N’eût-il pas eu lui-même un caractère généreux, Bolivar aurait cédé à l’ascendant de cet esprit supérieur, plaidant la cause des esclaves après s’être dévoué à la défense de la liberté en Haïti. Il n’ignorait pas la carrière militaire et politique du chef auquel il s’adressait, et il n’avait qu’à ouvrir les yeux pour voir les heureux effets de la liberté dans le pays qu’il visitait pour la première fois. En ce temps-là, son indépendance nationale était encore menacée de toute la puissance de la France, et Bolivar voyait toutes les classes de citoyens jaloux de défendre et de maintenir leurs droits, mais calmes et rassurés sur leur triomphe indubitable, à l’ombre des lois et sous la conduite de leur modeste président. Il promit à Pétion de remplir ses vues équitables. Et disons-le une fois, il fut fidèle à sa parole, en proclamant la liberté générale successivement à Margarita, à Carupano, à Ocumare, en faisant plus encore pour cette cause sacrée ; car il libéra ses propres esclaves au nombre de 1,500, dans son vaste domaine de San-Matéo, près de Caracas. Il acquit cette gloire, plus pure aux yeux des hommes sensés, plus méritoire aux yeux de Dieu, que tous ses succès éclatans, rien que par son contact avec Pétion, qu’en lisant, pour ainsi dire, au fond de ce cœur bienfaisant[1].

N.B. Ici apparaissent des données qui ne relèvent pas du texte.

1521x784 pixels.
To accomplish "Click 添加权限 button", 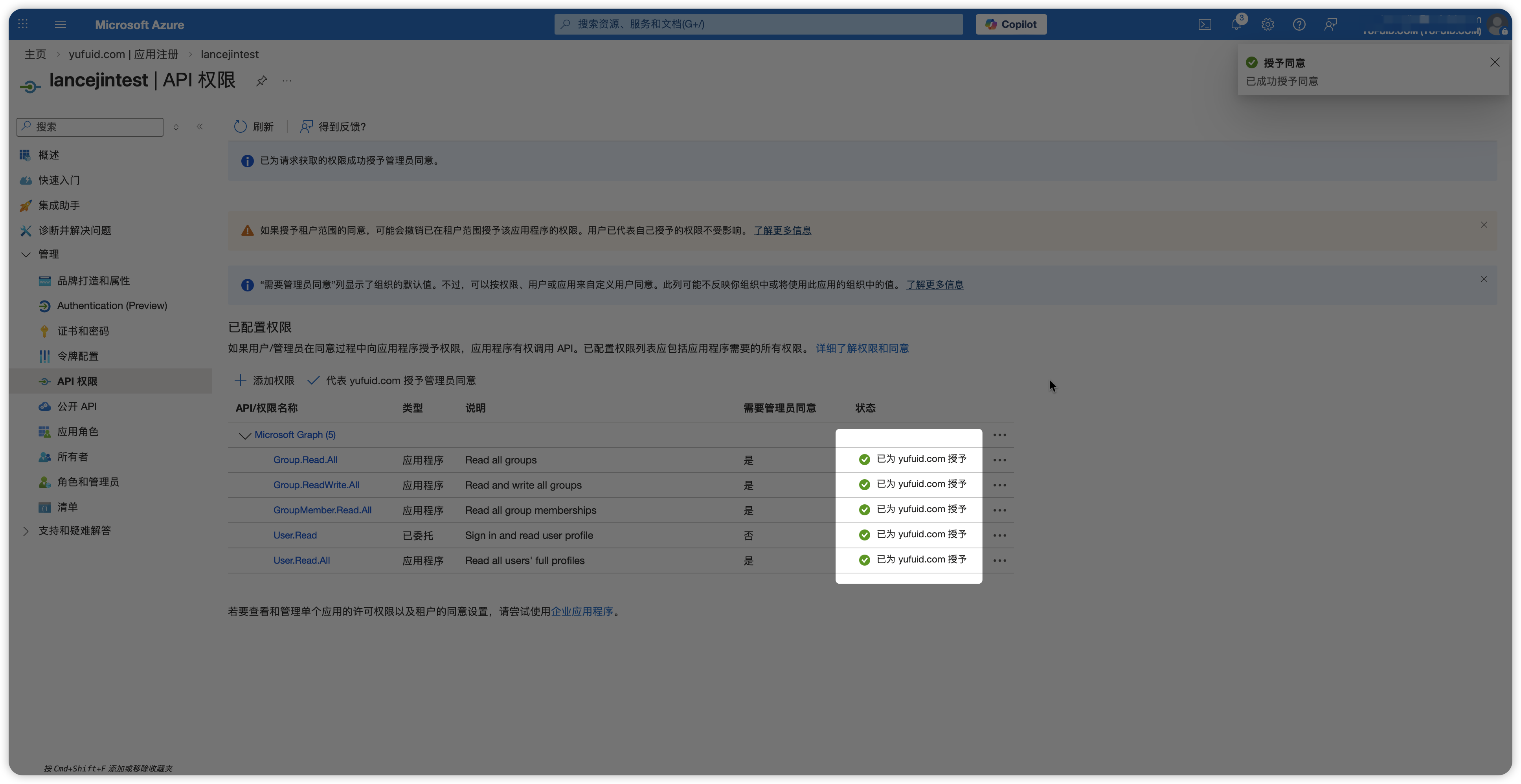I will pyautogui.click(x=265, y=381).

Le 4 janvier, Pétion avait déjà vu Bolivar. Il écrivit

  1. Bolivar fut fidèle à sa parole donnée à Pétion ; mais une opposition formidable s’éleva contre la liberté des esclaves. En 1821, une liberté graduelle fut proclamée, et ce n’est qu’en 1854 que les derniers esclaves ont été libérés, par l’influence du général Monagas, Président de la République de Venezuela.